- [Problem 1] According to the chlorinated chicken article, what is US poultry now being washed in instead of chlorine?
- [Problem 2] In the chlorinated chicken article, what reason does Ken Isley give for the phasing out of chlorinated chicken processing in the US?
- [Problem 3] Reproduce the part of the chlorinated chicken article starting at "Criticism has grown" and ending at "deal with Washington.".

- [Study text]
..........

Fears about chlorinated chicken in UK shops after Brexit have been dismissed by a US food official – as he revealed poultry is now being washed in acetic acid instead.

American food safety standards are “more advanced and more modern” than the “old-fashioned” EU approach, Ken Isley of the US Department of Agriculture insisted, in a combative interview.

Criticism has grown in the UK that ministers will bow to US pressure to accept chlorine-washed chicken if Britain does leave the EU, in their desperation for a trade deal with Washington.

The US mood was more upbeat last week when Liam Fox, the international trade secretary, argued it was no threat to food standards – and could be impossible to ban, under World Trade Organisation (WTO) rules.

Now Mr Isley has condemned “myths”, adding: “I think the concerns and fear are unfounded. I would stack US food safety and our food safety record against anywhere in the world.

Chlorinated chicken is an example. That practice and processing is very, very limited in the US now and is being phased out, not for food safety reasons, but because newer technologies become available.”

Asked, ahead of a food convention in Chicago, what new technology exists, he replied: “There’s acetic acid, is one of them.”

Attacking practices in the EU, food official added: “In a lot of ways, it [the EU approach] is old-fashioned, it’s based on traditions, not based on modern science and technology.”

The comments were quickly criticised by the consumer group Which?, highlighting how “foodborne disease in the US is around 10 times higher than in Britain”.

“The problem with chlorinated chicken and similar treatments is that they are too often used as a desperate attempt to make up for widespread safety problems in the US food production process, which can leave bacteria like salmonella to run rampant,” said Caroline Normand, its director of policy.

“Brexit is an opportunity to design a joined up food and farming policy that ensures food is produced to the highest standards – the nation’s health needs must not be used as a bargaining chip that could be given away to facilitate trade.”

The row follows the publication of the US’s “negotiating objectives”, which would remove barriers on “sanitary and phytosanitary” standards – in order to sell chlorine-washed chicken and hormone-pumped beef, critics said.

Last week, Mr Fox said: “There’s been no argument about food safety on chlorine-washed chicken – it’s been an argument about animal welfare,” he told an event.

“So, it’s not been about food standards per se, so that’s a slightly different debate and much more difficult to quantify because the legal definitions about it at the WTO are much less.”

The comments directly contradicted Michael Gove, the environment secretary, who – asked nearly two years ago if chlorine-washed chicken would be allowed in – replied simply: “No.”

..........

Stored data:
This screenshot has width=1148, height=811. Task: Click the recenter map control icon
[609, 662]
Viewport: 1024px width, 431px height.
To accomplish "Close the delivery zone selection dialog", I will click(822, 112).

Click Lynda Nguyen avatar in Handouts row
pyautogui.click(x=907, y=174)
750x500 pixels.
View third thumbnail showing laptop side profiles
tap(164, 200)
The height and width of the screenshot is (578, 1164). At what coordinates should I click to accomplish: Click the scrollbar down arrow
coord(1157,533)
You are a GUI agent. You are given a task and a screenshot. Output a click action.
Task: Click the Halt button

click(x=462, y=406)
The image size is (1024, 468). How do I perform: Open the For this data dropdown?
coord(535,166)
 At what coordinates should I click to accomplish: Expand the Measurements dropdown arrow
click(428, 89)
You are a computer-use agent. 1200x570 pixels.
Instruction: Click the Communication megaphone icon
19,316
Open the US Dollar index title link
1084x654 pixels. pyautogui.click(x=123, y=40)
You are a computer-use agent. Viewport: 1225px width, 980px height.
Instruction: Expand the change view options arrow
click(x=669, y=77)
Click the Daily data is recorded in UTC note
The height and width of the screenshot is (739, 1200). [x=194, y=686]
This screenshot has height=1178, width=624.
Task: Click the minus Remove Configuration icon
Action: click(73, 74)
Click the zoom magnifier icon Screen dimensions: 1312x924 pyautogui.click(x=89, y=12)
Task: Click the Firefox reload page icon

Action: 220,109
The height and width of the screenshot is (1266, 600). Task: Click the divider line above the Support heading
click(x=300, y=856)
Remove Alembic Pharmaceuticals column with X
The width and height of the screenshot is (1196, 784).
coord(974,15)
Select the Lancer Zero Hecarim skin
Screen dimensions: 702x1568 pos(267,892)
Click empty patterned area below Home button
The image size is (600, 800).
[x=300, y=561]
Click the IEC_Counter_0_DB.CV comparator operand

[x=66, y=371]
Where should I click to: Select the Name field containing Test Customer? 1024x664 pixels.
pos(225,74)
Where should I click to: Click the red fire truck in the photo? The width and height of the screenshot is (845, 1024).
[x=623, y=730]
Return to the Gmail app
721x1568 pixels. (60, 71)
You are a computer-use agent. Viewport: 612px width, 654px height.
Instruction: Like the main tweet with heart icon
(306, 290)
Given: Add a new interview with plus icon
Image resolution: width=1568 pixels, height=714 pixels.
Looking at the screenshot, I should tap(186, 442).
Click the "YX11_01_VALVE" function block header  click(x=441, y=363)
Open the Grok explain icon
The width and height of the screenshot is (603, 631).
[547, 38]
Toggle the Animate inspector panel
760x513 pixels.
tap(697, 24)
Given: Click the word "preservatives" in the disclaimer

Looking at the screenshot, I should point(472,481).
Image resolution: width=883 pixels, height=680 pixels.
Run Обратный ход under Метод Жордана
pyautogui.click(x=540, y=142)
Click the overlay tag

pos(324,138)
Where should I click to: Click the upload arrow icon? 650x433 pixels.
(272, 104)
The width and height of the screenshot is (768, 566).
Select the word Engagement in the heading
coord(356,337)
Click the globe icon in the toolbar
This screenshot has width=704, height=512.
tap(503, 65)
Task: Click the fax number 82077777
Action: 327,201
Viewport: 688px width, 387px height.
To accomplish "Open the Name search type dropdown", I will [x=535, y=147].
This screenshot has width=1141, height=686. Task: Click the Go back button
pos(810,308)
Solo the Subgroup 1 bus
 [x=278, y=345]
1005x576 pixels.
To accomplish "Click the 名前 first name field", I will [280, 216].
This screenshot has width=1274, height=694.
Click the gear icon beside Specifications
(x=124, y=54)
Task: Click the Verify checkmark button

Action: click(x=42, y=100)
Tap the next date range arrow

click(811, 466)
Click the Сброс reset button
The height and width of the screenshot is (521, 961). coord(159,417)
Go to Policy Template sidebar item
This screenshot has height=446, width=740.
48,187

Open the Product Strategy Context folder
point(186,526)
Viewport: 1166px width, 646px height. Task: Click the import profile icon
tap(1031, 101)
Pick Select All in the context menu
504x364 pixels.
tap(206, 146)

..........

- [Task answer 1] Acetic acid.

- [Task answer 2] He says it is being phased out not for food safety reasons but because newer technologies are becoming available. When asked what new technology exists, he names acetic acid as one.

- [Task answer 3]
Criticism has grown in the UK that ministers will bow to US pressure to accept chlorine-washed chicken if Britain does leave the EU, in their desperation for a trade deal with Washington.